流石に道が汚れるのは申し訳ない、と少女は思うのだがすぐに止まるものでもない。
巡礼服を血で汚すと厄介なので、布で押さえながらも少女は下を向いて歩いた。
「なに、あれ……」
「みちゃいけません!!」
「うわっ!!」
少女の様を見た人々は少女を遠巻きにして気味が悪そうに見てくる。
今日は宿をとれそうにないな、と少女は溜息をついた。この体で宿が取れないとなると、色々厳しいかもしれない。

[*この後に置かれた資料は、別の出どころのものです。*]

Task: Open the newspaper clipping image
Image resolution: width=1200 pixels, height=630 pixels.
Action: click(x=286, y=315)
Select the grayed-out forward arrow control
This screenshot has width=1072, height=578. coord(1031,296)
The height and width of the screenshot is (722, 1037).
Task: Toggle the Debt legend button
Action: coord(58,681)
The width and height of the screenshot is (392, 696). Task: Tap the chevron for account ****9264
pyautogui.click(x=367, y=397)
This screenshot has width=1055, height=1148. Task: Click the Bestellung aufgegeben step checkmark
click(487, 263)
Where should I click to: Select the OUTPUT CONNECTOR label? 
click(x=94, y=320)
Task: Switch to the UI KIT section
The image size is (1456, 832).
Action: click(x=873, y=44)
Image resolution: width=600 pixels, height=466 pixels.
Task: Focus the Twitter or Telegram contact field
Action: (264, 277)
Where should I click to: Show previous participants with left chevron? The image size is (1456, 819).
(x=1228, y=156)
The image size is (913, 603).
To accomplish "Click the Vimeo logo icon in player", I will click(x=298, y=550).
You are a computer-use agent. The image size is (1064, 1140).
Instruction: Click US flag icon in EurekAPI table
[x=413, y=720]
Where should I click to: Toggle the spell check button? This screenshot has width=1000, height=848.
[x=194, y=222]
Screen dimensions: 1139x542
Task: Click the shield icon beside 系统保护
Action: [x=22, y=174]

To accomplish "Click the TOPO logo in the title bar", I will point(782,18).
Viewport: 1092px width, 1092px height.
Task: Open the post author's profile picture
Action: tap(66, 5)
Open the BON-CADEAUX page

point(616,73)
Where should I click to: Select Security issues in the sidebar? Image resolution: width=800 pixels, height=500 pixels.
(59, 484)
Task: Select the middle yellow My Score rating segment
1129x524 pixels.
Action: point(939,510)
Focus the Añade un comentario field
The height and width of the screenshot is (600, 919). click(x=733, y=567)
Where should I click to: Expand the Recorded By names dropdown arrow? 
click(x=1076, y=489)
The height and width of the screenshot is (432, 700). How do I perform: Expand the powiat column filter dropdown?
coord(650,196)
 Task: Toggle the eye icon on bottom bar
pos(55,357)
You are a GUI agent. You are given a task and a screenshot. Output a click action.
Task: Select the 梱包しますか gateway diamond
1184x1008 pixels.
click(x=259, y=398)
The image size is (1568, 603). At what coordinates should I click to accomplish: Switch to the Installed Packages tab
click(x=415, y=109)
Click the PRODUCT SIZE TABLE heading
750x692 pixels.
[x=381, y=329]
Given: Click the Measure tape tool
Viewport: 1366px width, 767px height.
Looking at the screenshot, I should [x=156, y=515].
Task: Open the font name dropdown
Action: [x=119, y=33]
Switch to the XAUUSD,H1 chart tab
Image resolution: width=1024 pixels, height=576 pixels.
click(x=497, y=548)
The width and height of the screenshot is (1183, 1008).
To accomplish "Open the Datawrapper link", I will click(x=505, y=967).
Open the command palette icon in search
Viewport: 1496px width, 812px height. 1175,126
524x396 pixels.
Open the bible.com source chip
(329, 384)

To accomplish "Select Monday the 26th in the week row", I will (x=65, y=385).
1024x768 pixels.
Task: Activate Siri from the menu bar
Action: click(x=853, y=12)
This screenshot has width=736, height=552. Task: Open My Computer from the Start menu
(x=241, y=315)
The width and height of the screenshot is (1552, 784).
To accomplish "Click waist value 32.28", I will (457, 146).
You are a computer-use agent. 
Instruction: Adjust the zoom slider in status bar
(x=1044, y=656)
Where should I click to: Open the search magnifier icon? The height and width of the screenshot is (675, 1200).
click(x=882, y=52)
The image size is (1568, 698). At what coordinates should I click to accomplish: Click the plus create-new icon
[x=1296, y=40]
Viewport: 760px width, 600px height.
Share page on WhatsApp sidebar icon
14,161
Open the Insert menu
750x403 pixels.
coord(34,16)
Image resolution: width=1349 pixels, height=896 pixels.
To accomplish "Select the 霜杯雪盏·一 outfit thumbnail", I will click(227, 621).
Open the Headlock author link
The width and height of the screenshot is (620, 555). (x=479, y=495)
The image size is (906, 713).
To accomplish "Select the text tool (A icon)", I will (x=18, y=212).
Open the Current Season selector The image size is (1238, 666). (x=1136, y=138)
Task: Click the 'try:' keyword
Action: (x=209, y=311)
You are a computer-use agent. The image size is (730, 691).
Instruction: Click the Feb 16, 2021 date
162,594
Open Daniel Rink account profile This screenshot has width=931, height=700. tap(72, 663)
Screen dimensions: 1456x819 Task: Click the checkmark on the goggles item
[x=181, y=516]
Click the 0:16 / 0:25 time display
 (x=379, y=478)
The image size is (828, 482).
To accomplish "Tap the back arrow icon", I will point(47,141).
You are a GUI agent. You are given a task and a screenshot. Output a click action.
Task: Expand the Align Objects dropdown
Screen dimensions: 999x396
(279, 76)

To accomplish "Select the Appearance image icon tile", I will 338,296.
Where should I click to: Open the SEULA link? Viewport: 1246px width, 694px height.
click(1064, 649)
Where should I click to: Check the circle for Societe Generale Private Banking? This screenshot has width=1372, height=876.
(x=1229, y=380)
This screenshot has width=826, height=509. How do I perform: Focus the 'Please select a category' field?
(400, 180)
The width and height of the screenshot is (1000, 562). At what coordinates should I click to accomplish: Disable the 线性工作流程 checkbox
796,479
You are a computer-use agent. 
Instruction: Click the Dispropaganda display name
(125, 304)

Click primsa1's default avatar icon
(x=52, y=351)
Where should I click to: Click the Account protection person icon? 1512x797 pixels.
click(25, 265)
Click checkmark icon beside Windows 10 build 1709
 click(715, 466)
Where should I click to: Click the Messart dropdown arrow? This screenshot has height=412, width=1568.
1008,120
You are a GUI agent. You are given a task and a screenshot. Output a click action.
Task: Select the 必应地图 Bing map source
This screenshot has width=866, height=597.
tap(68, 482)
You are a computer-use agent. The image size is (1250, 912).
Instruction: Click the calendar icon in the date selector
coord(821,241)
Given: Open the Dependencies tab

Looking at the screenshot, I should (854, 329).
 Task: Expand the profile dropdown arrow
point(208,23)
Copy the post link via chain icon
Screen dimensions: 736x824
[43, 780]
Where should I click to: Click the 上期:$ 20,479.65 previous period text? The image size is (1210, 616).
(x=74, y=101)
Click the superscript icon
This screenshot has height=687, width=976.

神殿に戻る、という手もない訳ではなかったが、今のこれも含めて神の思し召しだとすると、神殿側が受け入れてくれない可能性も高かった。そもそも、泊めてくれるなら、とっくに引き止められているだろう。
宿が集まる方に行くのは諦めて、少し治安の悪い地域に行くことに決める。
そこならば、少女と同じ、お金のない旅人や、落ちぶれた人々などが寝床にしている一角があるはずだ。
重たい体を必死で動かしながら、少女は前に進むが、痛みとだるさで目の前がぼやけてきた。
ばたん、と一回道に倒れこむ。ーー当然のように誰も助けない。地面の冷たさに体温がこれ以上取られないように、少女は緩慢に立ち上がりまた歩きはじめるが、幾分もしないうちに足がもつれる。
あ、また倒れる。
ふら、と少女の躰が傾き、倒れ伏す寸前に、大きな温かい何かが少女を抱きとめた感覚がした。
夢、かと思って、随分と前に分かれた人の名前を呼ぶ。……夢ならば、呼んでも許される気がした。
「リオン様……」
その人は顔をしかめて泣きそうな顔をしていた。